Aku membuka salah satu aplikasi yang bernama Team Viewers. Aplikasi ini bisa digunakan untuk melihat layar monitor komputer-komputer yang terhubung di kantor ini. Sehingga, aku bisa melihat kegiatan apapun yang dilakukan komputer lainnya dari komputerku sendiri. Pertama, aku mengintip komputer 1 milik Kak Lesti. Ternyata dia sedang sibuk bekerja. Aku menutupnya dan sekarang melihat komputer 2 milik Mbak Raisya. Ternyata dia sedang menonton film Korea. Aku membuka Word di komputernya.Diam selama beberapa saat, lalu aku mengetik.
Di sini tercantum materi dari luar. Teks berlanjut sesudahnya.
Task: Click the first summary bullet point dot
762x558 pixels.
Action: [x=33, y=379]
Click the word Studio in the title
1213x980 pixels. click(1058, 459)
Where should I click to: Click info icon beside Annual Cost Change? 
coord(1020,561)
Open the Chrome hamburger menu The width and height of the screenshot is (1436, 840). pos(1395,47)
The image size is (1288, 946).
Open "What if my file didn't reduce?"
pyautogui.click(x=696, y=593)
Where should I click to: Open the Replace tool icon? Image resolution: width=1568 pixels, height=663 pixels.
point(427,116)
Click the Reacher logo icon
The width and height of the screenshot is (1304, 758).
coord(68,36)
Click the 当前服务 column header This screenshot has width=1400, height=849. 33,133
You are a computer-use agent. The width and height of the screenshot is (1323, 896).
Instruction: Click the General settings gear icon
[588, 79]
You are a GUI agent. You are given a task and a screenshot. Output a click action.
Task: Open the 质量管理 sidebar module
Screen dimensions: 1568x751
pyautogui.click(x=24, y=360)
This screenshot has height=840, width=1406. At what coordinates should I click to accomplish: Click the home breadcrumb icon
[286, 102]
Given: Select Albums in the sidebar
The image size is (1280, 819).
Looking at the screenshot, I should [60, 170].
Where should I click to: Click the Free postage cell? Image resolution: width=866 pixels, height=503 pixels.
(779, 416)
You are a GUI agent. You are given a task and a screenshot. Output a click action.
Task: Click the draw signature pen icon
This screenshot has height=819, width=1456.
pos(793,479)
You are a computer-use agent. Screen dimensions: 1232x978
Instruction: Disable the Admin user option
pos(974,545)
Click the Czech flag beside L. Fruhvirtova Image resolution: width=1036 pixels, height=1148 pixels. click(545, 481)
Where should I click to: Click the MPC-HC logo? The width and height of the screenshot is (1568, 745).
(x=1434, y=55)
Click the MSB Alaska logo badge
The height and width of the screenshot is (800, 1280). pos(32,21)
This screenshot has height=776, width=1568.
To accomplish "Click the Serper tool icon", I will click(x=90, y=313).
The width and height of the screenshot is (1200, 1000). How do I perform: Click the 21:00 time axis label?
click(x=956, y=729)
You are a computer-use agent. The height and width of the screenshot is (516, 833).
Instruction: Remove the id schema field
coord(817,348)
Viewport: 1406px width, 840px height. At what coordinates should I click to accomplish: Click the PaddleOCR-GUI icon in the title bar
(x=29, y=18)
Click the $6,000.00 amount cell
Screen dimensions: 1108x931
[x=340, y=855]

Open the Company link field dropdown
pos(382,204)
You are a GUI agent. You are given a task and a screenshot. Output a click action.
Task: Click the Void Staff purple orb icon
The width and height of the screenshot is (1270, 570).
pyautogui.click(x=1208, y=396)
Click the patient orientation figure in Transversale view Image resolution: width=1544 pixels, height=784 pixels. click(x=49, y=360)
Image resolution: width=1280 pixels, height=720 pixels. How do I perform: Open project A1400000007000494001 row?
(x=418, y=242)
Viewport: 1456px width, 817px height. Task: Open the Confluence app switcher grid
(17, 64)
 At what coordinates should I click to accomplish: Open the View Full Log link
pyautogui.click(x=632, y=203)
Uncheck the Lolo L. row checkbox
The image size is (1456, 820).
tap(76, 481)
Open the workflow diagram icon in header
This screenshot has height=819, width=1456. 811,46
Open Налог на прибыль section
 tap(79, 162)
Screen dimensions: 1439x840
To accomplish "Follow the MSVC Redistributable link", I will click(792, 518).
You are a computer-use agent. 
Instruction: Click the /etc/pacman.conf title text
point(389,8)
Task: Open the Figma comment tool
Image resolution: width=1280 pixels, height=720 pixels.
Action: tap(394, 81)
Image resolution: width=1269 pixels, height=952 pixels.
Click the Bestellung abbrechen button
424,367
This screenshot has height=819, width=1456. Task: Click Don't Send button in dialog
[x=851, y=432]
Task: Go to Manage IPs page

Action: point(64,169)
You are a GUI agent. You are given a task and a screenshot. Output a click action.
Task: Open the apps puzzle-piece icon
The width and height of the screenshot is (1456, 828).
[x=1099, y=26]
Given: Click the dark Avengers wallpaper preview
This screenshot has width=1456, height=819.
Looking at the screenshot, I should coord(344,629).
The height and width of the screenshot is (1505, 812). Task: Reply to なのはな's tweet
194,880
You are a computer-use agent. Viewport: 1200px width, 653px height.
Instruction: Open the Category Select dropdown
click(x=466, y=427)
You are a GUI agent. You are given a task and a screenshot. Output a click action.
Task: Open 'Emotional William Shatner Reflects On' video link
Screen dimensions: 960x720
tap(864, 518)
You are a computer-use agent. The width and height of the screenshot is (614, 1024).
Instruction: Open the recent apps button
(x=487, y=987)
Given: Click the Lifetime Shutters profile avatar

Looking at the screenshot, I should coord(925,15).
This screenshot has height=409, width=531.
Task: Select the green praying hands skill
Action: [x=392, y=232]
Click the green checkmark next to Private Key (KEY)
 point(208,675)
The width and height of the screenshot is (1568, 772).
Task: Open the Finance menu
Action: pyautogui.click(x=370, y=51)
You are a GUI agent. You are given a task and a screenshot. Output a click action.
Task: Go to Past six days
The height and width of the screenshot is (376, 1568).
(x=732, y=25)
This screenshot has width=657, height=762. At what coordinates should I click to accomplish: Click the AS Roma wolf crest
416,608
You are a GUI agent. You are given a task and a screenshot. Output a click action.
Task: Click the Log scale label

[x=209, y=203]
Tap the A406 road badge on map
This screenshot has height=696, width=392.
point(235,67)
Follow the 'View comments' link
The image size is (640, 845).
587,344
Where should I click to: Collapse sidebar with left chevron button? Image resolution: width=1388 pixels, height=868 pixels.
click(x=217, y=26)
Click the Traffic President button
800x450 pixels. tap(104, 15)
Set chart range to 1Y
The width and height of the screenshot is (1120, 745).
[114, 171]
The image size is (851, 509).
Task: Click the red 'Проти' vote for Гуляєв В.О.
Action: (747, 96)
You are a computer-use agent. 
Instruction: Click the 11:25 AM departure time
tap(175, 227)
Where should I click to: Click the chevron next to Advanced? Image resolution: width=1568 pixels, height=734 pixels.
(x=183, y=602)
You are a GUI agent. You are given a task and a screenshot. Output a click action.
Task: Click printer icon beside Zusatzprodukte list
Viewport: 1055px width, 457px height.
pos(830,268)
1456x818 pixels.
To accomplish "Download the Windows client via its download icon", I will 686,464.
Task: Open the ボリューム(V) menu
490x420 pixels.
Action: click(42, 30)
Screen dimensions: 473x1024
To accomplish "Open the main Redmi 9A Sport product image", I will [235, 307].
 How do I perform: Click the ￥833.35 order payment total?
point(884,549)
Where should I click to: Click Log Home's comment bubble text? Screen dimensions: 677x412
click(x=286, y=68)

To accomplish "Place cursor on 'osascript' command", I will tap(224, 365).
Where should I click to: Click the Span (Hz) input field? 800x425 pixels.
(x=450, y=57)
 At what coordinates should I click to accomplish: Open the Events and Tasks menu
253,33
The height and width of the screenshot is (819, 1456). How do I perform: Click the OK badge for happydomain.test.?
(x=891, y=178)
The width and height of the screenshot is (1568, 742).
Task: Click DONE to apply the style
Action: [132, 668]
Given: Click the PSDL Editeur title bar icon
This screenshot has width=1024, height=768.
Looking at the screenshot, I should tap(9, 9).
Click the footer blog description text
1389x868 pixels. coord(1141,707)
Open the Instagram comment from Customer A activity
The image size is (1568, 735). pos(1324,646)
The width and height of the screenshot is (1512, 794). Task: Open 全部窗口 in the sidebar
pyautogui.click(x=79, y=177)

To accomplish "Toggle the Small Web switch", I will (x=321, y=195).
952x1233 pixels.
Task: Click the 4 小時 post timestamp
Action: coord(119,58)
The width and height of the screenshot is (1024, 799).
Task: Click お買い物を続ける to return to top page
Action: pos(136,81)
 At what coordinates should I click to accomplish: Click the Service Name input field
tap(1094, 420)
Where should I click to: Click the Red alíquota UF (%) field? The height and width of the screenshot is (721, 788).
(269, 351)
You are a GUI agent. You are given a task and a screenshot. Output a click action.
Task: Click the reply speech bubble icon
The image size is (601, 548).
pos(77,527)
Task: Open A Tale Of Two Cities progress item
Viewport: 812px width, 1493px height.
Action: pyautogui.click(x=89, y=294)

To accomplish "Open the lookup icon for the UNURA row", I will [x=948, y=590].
[Mbak minta film Korea, dong.]

Tanda panah mungil di monitor mulai bergerak.Dia mengetikkan sesuatu untuk membalas.

[Ambil saja sendiridi folder C. Pilih sendiri, ya.]

[Oke. Makasih, ya, Mbak Cantik. Emot nyengir.]

[Emot sebel.]

Aku hanya ngakak melihat balasannya. Dengan cepat, aku menyalin folder yang berjudul Saranghaeyo ke komputerku, lalu menutup komputernya.Sebelumnya, aku mengucapkan terima kasih terlebih dahulu. Aku menonton film Korea, sampai tidak menyadari waktu hampir magrib. Bahkan, aku tidak mengacuhkan Karina dan Wawan yang masuk ke ruangan, saking asyiknya.

"Mbak, magrib, woi! Magrib!" tegur Wawan.

Dia berteriak di telingaku, lalu kembali duduk di meja kerjanya.

"Ya ampun! Enggak kerasa, ya. Maaf, maaf!" jawabku mematikan komputer sambil tertawa.

"Masih mau nonton atau pulang, Mbak? Aku mau pulang, ah. Salat di rumah saja," lanjut Karina.

"Pulanglah, Mbak. Takut juga sendirian malam-malam di sini."

"Kalian duluan saja, Mbak-Mbak. Aku mau Fb-an pakai wifi gratis di kantor ini," kata Wawan nyengir.

Aku dan Karina tersenyum sinis mendengar kalimat Wawan. Anak ini ada-ada saja.

"Ya sudah, kami duluan, ya!" kataku menepuk pundak Wawan perlahan, diikuti Karina.

Wawan hanya mengangkat satu tangannya, sedangkan tangan yang lain sibuk dengan mouse di meja. Mata pria itu menatap komputer dengan saksama, tanpa sadar kalau kami sudah tak ada lagi di sana.